Potter Park Zoo

30 05 2009
  • 1301 S. Pennsylvania Avenue
  • Lansing, MI 48912
  • (517) 483-4222
  • Website
Potter Park Zoo on Pennsylvania Avenue in Lansing.

Potter Park Zoo on Pennsylvania Avenue in Lansing.

Last year, J and I did a lot of exploring on the day of the “Be A Tourist In Your Own Town” event.  The first place we went was the Potter Park Zoo.  Both J and I have fond memories of trips to Chicago’s Lincoln Park Zoo and Brookfield Zoo from our childhood.  The Potter Park Zoo isn’t quite comparable, but the day we spent there was a lot of fun and something we were looking forward to for this year’s “Be A Tourist..”

The Potter Park Zoo is on Pennsylvania Avenue on the banks of the Red Cedar River.  On a normal day, you would have to pay for parking then pay to get in.  Since we’ve made both our trips on the “Be A Tourist….” day, we’ve gotten both fees waived with our passports.  From Pennsylvania, you drive down a long driveway before hitting the parking lot. 

This year, the parking lot was packed.  We drove around for a while before we found a spot.  We also timed it just right with a CATA bus.  They had just dropped off a load of people, so when we got up the ticket window to show our passports, there was a line.  Even without having to pay, it took about ten minutes to get in. 

Once inside, we were a little surprised by just how nice it was.  When we lived in Peoria, we visited the Glen Oak Zoo on several occasions.  At one point in the 1980’s, that zoo was named “Worst Zoo in America.”  They’ve done some work since then, but it’s still not really anything special.  The Potter Park Zoo is set in a gorgeous natural setting with concrete walkways.  The big difference between Potter Park and the one in Peoria is that they’ve preserved a lot of the foliage.  It sounds like a no-brainer for a zoo located in a park, but you’d be surprised.

A flightless bald ealge on loan from the US Dept. of Interior.

A flightless bald ealge on loan from the US Dept. of Interior.

There were a lot of people at the Zoo today which was nice to see, but it also meant we had to navigate around a lot of little kids running around and strollers.  One of the first exhibits we came across was the bald eagle enclosure.  They have two flightless female bald eagles on loan from the US Department of Interior.  I’ve seen bald eagles in the wild, but never up close before.  They’re really magnificent birds.

A couple birds from the Birds from Down Under exhibit.

A couple birds from the Wings from Down Under exhibit.

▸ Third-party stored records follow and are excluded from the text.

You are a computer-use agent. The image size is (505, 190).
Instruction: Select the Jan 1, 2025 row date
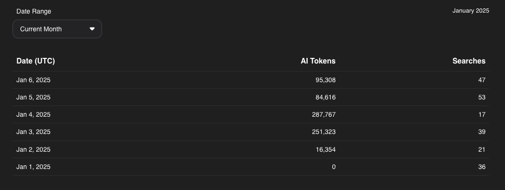(34, 167)
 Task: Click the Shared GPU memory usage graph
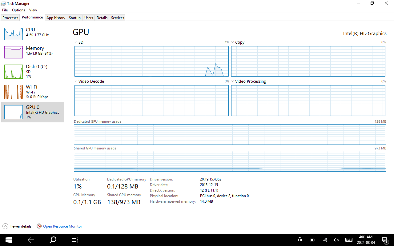(230, 161)
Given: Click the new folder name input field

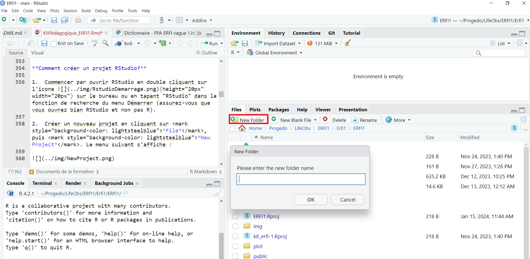Looking at the screenshot, I should (301, 179).
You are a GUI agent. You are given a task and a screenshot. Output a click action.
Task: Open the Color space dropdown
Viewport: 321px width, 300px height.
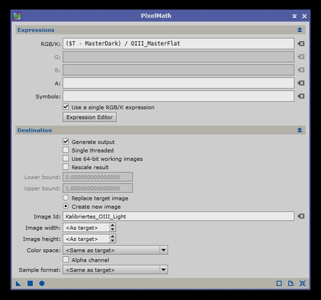tap(116, 250)
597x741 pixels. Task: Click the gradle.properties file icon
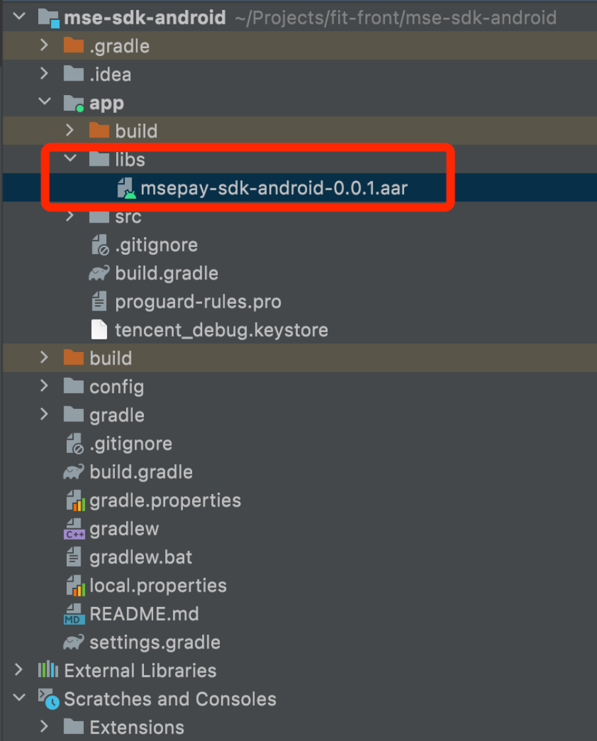75,501
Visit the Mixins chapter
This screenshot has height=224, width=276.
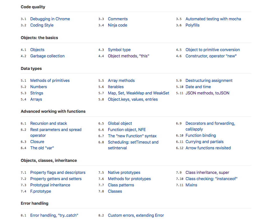[x=191, y=185]
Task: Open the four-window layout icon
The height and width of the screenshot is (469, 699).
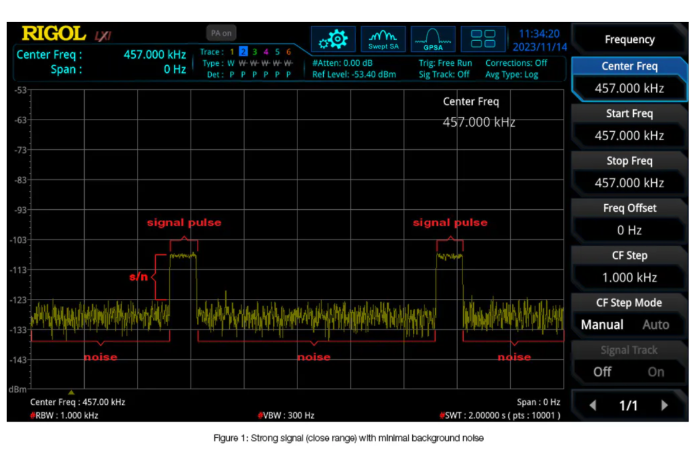Action: (483, 40)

We weaved our way back to their new exhibit, Wings from Down Under which is a steel enclosure with over 400 Grass Parakeats, Cockatiels, and Eastern Rosellas.  You actually walk into the exhibit and can interact with the birds.  For $1.00 they were selling feed sticks where the birds could actually land on them while you held them in your hand.  We didn’t do it, but there was a family with a couple little ones who were having a blast with the birds landing on dad’s hand.

One of the peacocks before making his escape.

One of the peacocks before making his escape.

After walking around a little more, we came to an exhibit with ducks, geese, and peacocks.  This provided for the funniest moment of the day.  There’s a building next to the habitat that both peacocks flew up to.  At first, they were jut on a ledge.  Then they were on the fence.  Then they jumped to the building and before we knew it, they made a break for it and were out of the exhibit area.  They startled some of the little kids running around with their loud screeches.  One of them eventually made their way to one of the concession stands and walked right into the middle of a group of people.  One kid kept getting his legs whacked with the peacocks tail. 

A couple meerkats from the Potter Park Zoo.

A couple meerkats from the Potter Park Zoo.

Speaking of the concession stand, there are two located on the grounds.  One is by the entrance.  The other is near the lion cage.  The interesting thing, to me anyway, is that they don’t give lids or straws with the pop.  That’s got to be hard for kids, but they do have a good reason.  They don’t want the plastic to end up in the wrong stomachs.  The fare is pretty much what you’ expect from a concession stand.  Hot dogs, etc.  Near the camel enclosure, J found a cotton candy stand and picked up a bag for a buck. 

I know when I post this, I’m going to get people who talk down the Potter Park Zoo and tell me I should go to Detroit, Grand Rapids, or Battle Creek.  It always happens.  The thing is, we really liked Potter Park.  Sure, they don’t have the huge exhibits and they have a limited number of animals, for a town Lansing’s size, I think they have a wonderful setup and it’s a great place to take the family….at least if you live in Ingham County (prices for non-county residents are a little steep).   I really do think Potter Park Zoo is a wonderful asset for the the City of Lansing.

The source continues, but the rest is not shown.